Permanent generation

gc.freeze() moves every tracked object into a permanent generation that is never collected. This is useful at the end of process startup: most of the imported module graph will live for the life of the process, so excluding it from cycle scans makes later collections faster. gc.unfreeze() restores normal generations.

Callbacks

gc.callbacks is a list of callables invoked before and after each collection. The garbage collector's instrumentation hook is how tracemalloc, objgraph, and similar tools attach. The callback receives ("start"|"stop", info) with collection stats.

Free-threaded variant

Python/gc_free_threading.c is the no-GIL collector. The major changes:

  • The collector still stops the world, but does so by signalling every thread to pause at a safe point.
  • Refcounts use the split-counter representation (ob_ref_local
    • ob_ref_shared); the subtract-refcounts pass adds across both fields.
  • Allocation is per-thread (separate freelists, separate generation lists), reducing contention.

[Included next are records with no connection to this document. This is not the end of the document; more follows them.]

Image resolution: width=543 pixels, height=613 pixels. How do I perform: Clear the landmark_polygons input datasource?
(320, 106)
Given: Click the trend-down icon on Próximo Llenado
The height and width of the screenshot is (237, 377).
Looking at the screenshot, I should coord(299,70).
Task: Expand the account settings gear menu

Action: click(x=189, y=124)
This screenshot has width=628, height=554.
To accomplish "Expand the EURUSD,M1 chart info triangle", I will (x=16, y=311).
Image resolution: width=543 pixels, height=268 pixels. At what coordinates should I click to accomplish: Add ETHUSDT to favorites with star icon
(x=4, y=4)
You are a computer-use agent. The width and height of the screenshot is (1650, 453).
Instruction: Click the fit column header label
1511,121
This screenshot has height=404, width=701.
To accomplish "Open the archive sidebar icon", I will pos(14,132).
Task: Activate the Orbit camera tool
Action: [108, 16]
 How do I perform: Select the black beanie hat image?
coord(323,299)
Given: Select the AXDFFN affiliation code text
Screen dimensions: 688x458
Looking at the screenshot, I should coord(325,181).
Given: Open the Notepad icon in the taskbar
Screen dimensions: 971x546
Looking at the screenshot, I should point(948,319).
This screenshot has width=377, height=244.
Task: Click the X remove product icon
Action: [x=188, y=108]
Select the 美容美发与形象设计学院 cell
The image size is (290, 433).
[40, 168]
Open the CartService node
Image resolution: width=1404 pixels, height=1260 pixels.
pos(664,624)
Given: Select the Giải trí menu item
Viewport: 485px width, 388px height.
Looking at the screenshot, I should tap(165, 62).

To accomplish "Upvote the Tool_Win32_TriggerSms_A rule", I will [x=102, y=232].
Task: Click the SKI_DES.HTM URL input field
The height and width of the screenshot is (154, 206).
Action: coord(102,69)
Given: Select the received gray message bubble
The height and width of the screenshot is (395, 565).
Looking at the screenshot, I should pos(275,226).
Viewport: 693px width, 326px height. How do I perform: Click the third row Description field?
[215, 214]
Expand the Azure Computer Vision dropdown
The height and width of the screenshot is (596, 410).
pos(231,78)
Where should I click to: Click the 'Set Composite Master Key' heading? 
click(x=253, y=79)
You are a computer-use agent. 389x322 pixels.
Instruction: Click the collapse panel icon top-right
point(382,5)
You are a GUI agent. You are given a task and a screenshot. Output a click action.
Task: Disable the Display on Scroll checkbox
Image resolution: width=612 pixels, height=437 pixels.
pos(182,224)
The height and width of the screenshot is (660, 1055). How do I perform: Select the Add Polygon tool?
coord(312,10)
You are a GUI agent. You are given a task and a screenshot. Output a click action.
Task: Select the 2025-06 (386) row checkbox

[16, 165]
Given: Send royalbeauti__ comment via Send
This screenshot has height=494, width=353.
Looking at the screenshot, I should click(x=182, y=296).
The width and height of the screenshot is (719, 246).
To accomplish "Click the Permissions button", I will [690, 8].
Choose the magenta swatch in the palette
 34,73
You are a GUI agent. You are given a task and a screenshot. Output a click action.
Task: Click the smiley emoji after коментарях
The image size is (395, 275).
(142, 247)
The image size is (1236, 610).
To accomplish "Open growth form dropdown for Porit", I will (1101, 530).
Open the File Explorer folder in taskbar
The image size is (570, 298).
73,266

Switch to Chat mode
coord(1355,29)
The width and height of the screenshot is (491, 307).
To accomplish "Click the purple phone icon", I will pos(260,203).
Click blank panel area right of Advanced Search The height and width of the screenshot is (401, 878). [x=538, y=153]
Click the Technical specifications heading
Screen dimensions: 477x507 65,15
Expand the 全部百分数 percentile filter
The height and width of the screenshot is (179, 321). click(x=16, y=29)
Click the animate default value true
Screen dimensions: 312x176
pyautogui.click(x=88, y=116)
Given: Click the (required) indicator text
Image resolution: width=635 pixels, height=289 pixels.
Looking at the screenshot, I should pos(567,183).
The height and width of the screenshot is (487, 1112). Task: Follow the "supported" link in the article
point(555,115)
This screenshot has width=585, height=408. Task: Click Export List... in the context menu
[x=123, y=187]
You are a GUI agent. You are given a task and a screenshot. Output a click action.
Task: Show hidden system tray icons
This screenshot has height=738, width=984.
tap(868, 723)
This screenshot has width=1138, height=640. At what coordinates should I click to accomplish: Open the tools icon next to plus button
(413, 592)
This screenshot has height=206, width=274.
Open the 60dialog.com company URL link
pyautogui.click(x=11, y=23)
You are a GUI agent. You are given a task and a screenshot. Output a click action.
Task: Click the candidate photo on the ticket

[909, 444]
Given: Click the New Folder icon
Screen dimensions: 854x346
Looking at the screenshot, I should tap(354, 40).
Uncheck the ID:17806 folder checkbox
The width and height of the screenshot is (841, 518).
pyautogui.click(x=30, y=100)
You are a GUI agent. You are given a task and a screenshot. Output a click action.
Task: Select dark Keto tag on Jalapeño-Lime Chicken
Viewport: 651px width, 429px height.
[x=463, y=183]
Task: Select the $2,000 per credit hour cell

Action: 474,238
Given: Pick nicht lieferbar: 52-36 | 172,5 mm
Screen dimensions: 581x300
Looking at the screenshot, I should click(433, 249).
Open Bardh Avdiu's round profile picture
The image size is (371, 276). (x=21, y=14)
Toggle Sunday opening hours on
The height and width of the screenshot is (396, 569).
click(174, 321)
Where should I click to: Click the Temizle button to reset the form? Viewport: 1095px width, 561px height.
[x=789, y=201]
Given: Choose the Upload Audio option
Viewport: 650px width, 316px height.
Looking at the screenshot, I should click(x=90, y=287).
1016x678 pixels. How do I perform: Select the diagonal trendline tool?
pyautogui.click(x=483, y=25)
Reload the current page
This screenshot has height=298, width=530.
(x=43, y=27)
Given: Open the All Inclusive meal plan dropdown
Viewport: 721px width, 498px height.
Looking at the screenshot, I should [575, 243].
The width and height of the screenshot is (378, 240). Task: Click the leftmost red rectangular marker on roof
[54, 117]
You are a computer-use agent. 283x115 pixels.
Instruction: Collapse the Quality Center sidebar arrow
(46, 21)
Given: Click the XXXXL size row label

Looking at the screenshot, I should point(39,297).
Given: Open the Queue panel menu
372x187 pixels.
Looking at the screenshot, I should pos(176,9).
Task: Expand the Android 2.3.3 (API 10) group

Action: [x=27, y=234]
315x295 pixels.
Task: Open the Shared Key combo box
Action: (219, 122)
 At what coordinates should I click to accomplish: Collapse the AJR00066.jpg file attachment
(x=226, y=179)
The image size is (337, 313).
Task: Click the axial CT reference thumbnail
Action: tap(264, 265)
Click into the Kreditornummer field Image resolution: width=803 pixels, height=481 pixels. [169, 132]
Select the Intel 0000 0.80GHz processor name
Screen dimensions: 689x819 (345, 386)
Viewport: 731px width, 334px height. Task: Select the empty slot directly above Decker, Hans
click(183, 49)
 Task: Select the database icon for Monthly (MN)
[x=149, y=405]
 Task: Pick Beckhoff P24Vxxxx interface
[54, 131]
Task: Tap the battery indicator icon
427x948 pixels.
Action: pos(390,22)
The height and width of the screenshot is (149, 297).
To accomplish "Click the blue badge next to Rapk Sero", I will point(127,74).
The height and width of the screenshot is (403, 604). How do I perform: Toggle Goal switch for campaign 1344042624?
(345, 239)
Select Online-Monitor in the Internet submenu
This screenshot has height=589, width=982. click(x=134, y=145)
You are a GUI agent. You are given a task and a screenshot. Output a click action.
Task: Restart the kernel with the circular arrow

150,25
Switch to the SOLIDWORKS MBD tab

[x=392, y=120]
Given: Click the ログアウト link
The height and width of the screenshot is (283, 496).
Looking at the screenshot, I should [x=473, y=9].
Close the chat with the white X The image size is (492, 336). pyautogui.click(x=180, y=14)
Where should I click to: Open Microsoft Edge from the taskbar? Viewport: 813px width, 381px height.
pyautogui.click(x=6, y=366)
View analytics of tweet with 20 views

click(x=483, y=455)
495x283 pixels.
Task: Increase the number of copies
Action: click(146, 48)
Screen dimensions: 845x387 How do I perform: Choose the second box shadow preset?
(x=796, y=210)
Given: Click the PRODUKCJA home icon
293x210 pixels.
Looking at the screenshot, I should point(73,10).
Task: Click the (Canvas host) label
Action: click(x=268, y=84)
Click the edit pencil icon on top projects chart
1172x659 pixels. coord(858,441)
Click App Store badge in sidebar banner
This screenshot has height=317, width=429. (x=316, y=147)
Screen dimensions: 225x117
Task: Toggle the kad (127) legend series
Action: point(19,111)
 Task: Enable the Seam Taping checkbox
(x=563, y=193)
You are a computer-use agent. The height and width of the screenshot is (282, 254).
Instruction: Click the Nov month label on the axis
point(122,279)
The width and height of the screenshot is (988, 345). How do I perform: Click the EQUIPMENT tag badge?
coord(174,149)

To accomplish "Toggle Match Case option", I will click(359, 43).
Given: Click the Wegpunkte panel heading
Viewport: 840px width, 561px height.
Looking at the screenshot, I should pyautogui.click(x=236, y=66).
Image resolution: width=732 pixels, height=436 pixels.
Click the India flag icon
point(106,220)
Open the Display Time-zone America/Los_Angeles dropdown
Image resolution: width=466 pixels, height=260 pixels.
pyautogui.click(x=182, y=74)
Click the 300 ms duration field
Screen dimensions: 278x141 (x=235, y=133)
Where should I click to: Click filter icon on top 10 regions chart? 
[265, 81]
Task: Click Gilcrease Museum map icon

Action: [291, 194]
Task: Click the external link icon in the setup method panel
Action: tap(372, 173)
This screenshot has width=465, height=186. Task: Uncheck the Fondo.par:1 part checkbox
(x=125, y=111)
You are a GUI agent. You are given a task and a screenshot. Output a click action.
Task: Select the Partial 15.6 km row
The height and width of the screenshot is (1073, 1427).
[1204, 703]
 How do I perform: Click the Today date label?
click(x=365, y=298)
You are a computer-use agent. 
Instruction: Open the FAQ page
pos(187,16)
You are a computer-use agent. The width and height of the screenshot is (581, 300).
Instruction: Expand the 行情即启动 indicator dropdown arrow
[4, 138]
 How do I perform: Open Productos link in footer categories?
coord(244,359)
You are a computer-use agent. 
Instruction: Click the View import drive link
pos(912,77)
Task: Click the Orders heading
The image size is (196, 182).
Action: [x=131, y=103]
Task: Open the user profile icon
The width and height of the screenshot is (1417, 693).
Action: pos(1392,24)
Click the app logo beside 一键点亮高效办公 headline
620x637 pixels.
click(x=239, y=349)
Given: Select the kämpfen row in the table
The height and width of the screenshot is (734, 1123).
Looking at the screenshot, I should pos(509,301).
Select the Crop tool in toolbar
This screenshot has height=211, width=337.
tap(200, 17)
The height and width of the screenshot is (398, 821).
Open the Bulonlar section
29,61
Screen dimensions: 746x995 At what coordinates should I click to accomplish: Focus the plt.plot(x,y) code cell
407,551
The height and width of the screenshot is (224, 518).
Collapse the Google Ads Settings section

Cycle collection cost in the free-threaded build is higher per collection (more bookkeeping) but happens less often because the allocator is per-thread.

CPython 3.14 changes

  • Incremental collection of the oldest generation. Long-pause collections are split across multiple collection events; pauses stay short even when many old objects need to be scanned.
  • gc.callbacks info now includes counts of objects per generation and the number of permanent-generation entries.
  • Free-threaded GC is no longer experimental.

PEP touchpoints

  • PEP 442. Safe object finalisation; cycles with __del__ are now collectable.
  • PEP 683. Immortal objects (not tracked).
  • PEP 703. Free-threaded collector.

Reference

  • Python/gc.c, Python/gc_free_threading.c, Include/internal/pycore_gc.h, Modules/gcmodule.c.
  • PEP 442. Safe object finalization.
  • Jones, Hosking, Moss. The Garbage Collection Handbook. Generational collection.